• _To do_: Please repeat the listing below word for word, from its first line through its last.

• _Record list_:
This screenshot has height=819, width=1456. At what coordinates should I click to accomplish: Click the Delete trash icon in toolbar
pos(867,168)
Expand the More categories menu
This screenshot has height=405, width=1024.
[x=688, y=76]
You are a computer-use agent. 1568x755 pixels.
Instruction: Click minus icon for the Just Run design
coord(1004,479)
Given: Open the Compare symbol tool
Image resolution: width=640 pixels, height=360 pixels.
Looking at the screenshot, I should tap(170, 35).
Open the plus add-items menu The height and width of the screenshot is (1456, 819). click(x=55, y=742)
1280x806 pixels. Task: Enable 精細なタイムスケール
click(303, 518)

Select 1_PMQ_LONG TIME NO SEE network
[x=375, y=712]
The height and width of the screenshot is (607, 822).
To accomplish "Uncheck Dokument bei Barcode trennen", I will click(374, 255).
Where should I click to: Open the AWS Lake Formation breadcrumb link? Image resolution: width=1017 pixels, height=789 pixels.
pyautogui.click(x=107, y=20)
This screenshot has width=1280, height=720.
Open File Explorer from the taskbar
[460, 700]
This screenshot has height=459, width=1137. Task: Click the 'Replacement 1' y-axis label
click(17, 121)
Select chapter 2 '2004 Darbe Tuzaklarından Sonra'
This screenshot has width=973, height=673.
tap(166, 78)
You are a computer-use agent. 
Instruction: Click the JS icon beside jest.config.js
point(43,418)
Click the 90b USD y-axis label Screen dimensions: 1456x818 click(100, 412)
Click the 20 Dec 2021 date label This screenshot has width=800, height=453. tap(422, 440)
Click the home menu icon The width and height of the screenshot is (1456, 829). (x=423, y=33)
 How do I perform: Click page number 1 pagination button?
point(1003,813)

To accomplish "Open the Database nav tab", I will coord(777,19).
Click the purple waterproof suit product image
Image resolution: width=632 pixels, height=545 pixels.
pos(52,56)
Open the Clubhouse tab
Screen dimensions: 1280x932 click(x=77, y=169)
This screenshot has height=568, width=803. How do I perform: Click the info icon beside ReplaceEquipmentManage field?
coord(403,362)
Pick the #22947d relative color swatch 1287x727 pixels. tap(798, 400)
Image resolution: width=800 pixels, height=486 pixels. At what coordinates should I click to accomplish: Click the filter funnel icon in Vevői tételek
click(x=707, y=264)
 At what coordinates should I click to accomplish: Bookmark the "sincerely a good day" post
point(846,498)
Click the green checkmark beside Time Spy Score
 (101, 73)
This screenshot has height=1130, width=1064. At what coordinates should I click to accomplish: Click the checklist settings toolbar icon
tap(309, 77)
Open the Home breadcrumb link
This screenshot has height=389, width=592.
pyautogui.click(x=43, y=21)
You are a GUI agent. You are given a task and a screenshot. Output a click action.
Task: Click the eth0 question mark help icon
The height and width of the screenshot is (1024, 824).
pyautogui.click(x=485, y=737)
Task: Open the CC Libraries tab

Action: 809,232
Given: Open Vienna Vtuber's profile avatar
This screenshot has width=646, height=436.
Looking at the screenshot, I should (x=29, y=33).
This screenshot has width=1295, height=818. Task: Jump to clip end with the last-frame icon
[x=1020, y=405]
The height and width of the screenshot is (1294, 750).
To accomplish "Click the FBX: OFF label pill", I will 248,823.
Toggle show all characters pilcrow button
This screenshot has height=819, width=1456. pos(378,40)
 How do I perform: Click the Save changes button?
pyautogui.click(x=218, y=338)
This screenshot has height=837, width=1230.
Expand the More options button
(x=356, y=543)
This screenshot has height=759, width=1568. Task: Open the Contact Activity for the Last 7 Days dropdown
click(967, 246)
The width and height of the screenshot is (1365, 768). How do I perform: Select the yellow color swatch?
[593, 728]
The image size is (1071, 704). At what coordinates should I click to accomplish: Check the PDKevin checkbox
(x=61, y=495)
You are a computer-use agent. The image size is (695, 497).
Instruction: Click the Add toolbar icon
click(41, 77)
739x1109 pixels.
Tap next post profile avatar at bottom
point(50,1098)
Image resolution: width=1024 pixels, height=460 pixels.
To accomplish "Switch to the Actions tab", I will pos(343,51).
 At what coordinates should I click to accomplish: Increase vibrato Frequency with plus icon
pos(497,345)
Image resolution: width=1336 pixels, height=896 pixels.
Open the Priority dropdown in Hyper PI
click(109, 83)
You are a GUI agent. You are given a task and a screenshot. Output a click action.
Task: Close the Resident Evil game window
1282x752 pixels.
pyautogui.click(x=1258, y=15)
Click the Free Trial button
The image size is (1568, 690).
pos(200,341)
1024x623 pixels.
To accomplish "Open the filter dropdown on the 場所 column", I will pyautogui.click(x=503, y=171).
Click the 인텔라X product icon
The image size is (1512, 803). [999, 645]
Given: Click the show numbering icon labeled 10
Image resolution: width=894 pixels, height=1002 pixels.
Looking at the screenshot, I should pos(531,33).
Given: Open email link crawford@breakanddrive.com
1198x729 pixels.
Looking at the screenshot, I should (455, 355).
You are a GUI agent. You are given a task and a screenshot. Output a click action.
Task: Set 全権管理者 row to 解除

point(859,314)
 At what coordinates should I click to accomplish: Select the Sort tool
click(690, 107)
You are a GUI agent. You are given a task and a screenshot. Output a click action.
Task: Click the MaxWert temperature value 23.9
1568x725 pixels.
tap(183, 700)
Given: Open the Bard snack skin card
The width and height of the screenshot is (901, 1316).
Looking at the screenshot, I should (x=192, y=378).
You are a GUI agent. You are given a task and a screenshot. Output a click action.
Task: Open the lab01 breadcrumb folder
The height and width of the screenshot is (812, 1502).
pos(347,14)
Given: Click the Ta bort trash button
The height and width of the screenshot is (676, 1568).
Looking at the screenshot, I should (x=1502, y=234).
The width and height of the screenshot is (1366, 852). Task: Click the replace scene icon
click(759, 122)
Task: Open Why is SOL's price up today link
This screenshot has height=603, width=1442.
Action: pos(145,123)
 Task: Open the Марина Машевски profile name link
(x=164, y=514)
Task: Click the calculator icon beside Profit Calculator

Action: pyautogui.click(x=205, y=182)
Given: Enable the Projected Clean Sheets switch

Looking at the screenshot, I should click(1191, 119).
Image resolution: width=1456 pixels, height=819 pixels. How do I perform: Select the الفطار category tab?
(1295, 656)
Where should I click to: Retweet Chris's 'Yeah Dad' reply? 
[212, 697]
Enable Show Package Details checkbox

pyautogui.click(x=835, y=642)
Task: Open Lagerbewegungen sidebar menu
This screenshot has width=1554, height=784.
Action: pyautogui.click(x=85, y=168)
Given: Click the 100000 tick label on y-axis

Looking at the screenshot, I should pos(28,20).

• _Solution to this exercise_:
This screenshot has height=819, width=1456. At what coordinates should I click to accomplish: Click the Delete trash icon in toolbar
pos(867,168)
Expand the More categories menu
This screenshot has height=405, width=1024.
[x=688, y=76]
You are a computer-use agent. 1568x755 pixels.
Instruction: Click minus icon for the Just Run design
coord(1004,479)
Given: Open the Compare symbol tool
Image resolution: width=640 pixels, height=360 pixels.
Looking at the screenshot, I should tap(170, 35).
Open the plus add-items menu The height and width of the screenshot is (1456, 819). click(x=55, y=742)
1280x806 pixels. Task: Enable 精細なタイムスケール
click(303, 518)

Select 1_PMQ_LONG TIME NO SEE network
[x=375, y=712]
The height and width of the screenshot is (607, 822).
To accomplish "Uncheck Dokument bei Barcode trennen", I will click(374, 255).
Where should I click to: Open the AWS Lake Formation breadcrumb link? Image resolution: width=1017 pixels, height=789 pixels.
pyautogui.click(x=107, y=20)
This screenshot has width=1280, height=720.
Open File Explorer from the taskbar
[460, 700]
This screenshot has height=459, width=1137. Task: Click the 'Replacement 1' y-axis label
click(17, 121)
Select chapter 2 '2004 Darbe Tuzaklarından Sonra'
This screenshot has width=973, height=673.
tap(166, 78)
You are a computer-use agent. 
Instruction: Click the JS icon beside jest.config.js
point(43,418)
Click the 90b USD y-axis label Screen dimensions: 1456x818 click(100, 412)
Click the 20 Dec 2021 date label This screenshot has width=800, height=453. tap(422, 440)
Click the home menu icon The width and height of the screenshot is (1456, 829). (x=423, y=33)
 How do I perform: Click page number 1 pagination button?
point(1003,813)

To accomplish "Open the Database nav tab", I will coord(777,19).
Click the purple waterproof suit product image
Image resolution: width=632 pixels, height=545 pixels.
pos(52,56)
Open the Clubhouse tab
Screen dimensions: 1280x932 click(x=77, y=169)
This screenshot has height=568, width=803. How do I perform: Click the info icon beside ReplaceEquipmentManage field?
coord(403,362)
Pick the #22947d relative color swatch 1287x727 pixels. tap(798, 400)
Image resolution: width=800 pixels, height=486 pixels. At what coordinates should I click to accomplish: Click the filter funnel icon in Vevői tételek
click(x=707, y=264)
 At what coordinates should I click to accomplish: Bookmark the "sincerely a good day" post
point(846,498)
Click the green checkmark beside Time Spy Score
 (101, 73)
This screenshot has height=1130, width=1064. At what coordinates should I click to accomplish: Click the checklist settings toolbar icon
tap(309, 77)
Open the Home breadcrumb link
This screenshot has height=389, width=592.
pyautogui.click(x=43, y=21)
You are a GUI agent. You are given a task and a screenshot. Output a click action.
Task: Click the eth0 question mark help icon
The height and width of the screenshot is (1024, 824).
pyautogui.click(x=485, y=737)
Task: Open the CC Libraries tab

Action: 809,232
Given: Open Vienna Vtuber's profile avatar
This screenshot has width=646, height=436.
Looking at the screenshot, I should (x=29, y=33).
This screenshot has width=1295, height=818. Task: Jump to clip end with the last-frame icon
[x=1020, y=405]
The height and width of the screenshot is (1294, 750).
To accomplish "Click the FBX: OFF label pill", I will 248,823.
Toggle show all characters pilcrow button
This screenshot has height=819, width=1456. pos(378,40)
 How do I perform: Click the Save changes button?
pyautogui.click(x=218, y=338)
This screenshot has height=837, width=1230.
Expand the More options button
(x=356, y=543)
This screenshot has height=759, width=1568. Task: Open the Contact Activity for the Last 7 Days dropdown
click(967, 246)
The width and height of the screenshot is (1365, 768). How do I perform: Select the yellow color swatch?
[593, 728]
The image size is (1071, 704). At what coordinates should I click to accomplish: Check the PDKevin checkbox
(x=61, y=495)
You are a computer-use agent. The image size is (695, 497).
Instruction: Click the Add toolbar icon
click(41, 77)
739x1109 pixels.
Tap next post profile avatar at bottom
point(50,1098)
Image resolution: width=1024 pixels, height=460 pixels.
To accomplish "Switch to the Actions tab", I will pos(343,51).
 At what coordinates should I click to accomplish: Increase vibrato Frequency with plus icon
pos(497,345)
Image resolution: width=1336 pixels, height=896 pixels.
Open the Priority dropdown in Hyper PI
click(109, 83)
You are a GUI agent. You are given a task and a screenshot. Output a click action.
Task: Close the Resident Evil game window
1282x752 pixels.
pyautogui.click(x=1258, y=15)
Click the Free Trial button
The image size is (1568, 690).
pos(200,341)
1024x623 pixels.
To accomplish "Open the filter dropdown on the 場所 column", I will pyautogui.click(x=503, y=171).
Click the 인텔라X product icon
The image size is (1512, 803). [999, 645]
Given: Click the show numbering icon labeled 10
Image resolution: width=894 pixels, height=1002 pixels.
Looking at the screenshot, I should pos(531,33).
Given: Open email link crawford@breakanddrive.com
1198x729 pixels.
Looking at the screenshot, I should (455, 355).
You are a GUI agent. You are given a task and a screenshot. Output a click action.
Task: Set 全権管理者 row to 解除

point(859,314)
 At what coordinates should I click to accomplish: Select the Sort tool
click(690, 107)
You are a GUI agent. You are given a task and a screenshot. Output a click action.
Task: Click the MaxWert temperature value 23.9
1568x725 pixels.
tap(183, 700)
Given: Open the Bard snack skin card
The width and height of the screenshot is (901, 1316).
Looking at the screenshot, I should (x=192, y=378).
You are a GUI agent. You are given a task and a screenshot. Output a click action.
Task: Open the lab01 breadcrumb folder
The height and width of the screenshot is (812, 1502).
pos(347,14)
Given: Click the Ta bort trash button
The height and width of the screenshot is (676, 1568).
Looking at the screenshot, I should (x=1502, y=234).
The width and height of the screenshot is (1366, 852). Task: Click the replace scene icon
click(759, 122)
Task: Open Why is SOL's price up today link
This screenshot has height=603, width=1442.
Action: pos(145,123)
 Task: Open the Марина Машевски profile name link
(x=164, y=514)
Task: Click the calculator icon beside Profit Calculator

Action: pyautogui.click(x=205, y=182)
Given: Enable the Projected Clean Sheets switch

Looking at the screenshot, I should click(1191, 119).
Image resolution: width=1456 pixels, height=819 pixels. How do I perform: Select the الفطار category tab?
(1295, 656)
Where should I click to: Retweet Chris's 'Yeah Dad' reply? 
[212, 697]
Enable Show Package Details checkbox

pyautogui.click(x=835, y=642)
Task: Open Lagerbewegungen sidebar menu
This screenshot has width=1554, height=784.
Action: pyautogui.click(x=85, y=168)
Given: Click the 100000 tick label on y-axis

Looking at the screenshot, I should pos(28,20).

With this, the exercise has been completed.